• **What is required**: Count how many lines below include the string "computer". Only that number should appear in the reply.

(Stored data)
########################################
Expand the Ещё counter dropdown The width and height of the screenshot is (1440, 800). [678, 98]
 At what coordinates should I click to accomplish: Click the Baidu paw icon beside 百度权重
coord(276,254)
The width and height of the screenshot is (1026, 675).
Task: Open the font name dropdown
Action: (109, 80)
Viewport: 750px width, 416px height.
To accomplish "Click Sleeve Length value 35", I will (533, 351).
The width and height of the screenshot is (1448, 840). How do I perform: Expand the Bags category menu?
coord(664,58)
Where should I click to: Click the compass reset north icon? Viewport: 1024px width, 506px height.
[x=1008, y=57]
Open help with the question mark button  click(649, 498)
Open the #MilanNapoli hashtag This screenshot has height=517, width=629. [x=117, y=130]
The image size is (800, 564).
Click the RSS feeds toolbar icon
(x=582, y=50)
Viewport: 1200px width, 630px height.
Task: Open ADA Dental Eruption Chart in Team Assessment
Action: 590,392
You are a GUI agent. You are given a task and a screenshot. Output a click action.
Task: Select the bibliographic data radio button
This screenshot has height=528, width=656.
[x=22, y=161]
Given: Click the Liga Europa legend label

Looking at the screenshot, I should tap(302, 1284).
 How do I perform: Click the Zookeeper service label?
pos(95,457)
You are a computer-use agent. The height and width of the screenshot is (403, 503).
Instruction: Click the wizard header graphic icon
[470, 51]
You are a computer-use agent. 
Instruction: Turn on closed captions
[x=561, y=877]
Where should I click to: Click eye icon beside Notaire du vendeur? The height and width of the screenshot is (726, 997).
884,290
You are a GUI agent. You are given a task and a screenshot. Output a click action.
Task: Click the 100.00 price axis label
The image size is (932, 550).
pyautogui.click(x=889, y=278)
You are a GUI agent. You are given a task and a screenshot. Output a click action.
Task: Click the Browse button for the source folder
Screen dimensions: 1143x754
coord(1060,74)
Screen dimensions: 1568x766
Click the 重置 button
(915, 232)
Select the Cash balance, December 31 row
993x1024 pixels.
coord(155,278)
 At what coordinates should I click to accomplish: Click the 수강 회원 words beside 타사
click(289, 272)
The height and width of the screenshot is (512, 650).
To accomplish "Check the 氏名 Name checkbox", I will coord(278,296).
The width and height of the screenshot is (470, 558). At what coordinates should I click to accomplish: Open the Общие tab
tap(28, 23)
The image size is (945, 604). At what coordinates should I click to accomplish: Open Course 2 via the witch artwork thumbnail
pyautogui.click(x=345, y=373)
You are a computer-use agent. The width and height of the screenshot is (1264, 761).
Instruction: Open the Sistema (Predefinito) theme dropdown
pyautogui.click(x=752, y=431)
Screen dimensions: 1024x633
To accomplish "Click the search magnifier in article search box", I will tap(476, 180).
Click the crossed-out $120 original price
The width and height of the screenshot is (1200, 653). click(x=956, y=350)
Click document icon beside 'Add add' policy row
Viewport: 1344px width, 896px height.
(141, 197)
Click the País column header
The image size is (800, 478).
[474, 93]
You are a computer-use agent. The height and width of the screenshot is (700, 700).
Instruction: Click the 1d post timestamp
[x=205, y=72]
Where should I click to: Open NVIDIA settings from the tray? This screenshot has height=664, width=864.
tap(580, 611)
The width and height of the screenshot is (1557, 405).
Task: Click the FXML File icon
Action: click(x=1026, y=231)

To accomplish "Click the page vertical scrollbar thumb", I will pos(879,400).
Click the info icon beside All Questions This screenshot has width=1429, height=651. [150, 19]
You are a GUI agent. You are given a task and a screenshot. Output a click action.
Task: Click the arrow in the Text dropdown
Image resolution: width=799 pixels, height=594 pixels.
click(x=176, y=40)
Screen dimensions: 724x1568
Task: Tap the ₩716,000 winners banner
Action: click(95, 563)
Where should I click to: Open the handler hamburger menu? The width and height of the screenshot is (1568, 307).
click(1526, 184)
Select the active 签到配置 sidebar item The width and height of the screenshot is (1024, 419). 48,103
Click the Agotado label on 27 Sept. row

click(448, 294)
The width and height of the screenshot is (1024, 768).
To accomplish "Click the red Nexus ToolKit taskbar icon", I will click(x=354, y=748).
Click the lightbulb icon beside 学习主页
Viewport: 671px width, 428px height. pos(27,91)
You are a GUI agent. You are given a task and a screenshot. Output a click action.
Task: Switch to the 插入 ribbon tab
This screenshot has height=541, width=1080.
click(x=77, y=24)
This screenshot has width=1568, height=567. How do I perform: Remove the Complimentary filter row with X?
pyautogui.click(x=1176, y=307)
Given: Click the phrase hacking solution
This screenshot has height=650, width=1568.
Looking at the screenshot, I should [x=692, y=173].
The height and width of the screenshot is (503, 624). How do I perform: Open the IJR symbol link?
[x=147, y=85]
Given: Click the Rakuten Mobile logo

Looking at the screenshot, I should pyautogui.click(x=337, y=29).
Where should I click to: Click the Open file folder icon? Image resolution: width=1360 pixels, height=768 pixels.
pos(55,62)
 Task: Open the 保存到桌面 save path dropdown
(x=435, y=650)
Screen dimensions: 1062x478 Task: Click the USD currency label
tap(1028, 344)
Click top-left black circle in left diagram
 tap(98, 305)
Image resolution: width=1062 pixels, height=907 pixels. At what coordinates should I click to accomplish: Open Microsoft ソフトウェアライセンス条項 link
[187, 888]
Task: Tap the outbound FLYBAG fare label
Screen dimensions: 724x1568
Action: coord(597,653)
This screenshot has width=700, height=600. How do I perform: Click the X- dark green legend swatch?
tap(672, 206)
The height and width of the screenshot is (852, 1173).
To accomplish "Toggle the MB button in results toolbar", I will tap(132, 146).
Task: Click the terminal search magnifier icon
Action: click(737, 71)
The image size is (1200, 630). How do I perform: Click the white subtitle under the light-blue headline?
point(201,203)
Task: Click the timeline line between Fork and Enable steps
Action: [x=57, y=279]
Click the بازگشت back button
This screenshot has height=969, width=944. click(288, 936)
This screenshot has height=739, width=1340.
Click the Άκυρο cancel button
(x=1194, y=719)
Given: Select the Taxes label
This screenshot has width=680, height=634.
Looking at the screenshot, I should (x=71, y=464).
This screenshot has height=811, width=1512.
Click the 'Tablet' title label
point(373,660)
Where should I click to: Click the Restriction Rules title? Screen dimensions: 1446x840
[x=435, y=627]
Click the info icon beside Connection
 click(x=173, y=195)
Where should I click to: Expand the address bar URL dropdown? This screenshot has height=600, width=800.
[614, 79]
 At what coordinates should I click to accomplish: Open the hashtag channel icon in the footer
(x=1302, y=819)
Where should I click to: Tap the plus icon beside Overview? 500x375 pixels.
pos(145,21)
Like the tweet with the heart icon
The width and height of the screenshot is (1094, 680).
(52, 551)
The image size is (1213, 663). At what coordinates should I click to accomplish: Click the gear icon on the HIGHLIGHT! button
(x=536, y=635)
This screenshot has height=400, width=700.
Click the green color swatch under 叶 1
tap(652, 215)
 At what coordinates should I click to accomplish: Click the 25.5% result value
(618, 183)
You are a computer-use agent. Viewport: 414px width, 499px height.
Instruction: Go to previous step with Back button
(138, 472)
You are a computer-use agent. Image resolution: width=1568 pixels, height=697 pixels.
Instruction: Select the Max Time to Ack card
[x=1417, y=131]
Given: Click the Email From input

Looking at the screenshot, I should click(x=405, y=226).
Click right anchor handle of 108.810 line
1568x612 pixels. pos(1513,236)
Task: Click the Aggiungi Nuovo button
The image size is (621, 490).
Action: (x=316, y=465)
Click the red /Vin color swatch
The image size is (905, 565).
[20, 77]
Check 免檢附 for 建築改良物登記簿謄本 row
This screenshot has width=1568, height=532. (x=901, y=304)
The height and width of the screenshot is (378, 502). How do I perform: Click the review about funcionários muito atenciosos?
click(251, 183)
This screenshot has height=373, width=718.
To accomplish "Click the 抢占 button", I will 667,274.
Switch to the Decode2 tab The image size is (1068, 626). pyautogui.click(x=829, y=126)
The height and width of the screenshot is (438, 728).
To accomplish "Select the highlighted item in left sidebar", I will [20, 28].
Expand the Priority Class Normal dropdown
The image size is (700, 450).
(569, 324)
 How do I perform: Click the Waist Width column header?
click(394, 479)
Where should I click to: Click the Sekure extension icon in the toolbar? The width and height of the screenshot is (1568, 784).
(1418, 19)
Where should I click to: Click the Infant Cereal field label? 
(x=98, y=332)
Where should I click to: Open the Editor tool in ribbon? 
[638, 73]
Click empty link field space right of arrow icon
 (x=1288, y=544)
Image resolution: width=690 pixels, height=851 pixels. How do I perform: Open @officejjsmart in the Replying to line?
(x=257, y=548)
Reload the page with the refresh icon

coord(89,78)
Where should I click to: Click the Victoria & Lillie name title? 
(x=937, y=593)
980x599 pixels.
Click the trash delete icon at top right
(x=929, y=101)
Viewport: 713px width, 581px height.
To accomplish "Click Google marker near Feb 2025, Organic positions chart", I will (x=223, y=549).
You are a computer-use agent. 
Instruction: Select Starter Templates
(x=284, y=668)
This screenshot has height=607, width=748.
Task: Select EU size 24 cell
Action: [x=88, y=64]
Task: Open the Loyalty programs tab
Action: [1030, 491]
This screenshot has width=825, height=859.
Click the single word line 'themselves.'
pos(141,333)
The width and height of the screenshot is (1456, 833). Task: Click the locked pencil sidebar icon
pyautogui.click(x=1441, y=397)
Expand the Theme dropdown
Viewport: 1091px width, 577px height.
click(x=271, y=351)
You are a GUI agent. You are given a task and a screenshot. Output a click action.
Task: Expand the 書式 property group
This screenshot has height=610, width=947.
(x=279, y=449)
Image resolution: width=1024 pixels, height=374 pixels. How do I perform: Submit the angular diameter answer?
########################################
• **Solution for this exercise**: 7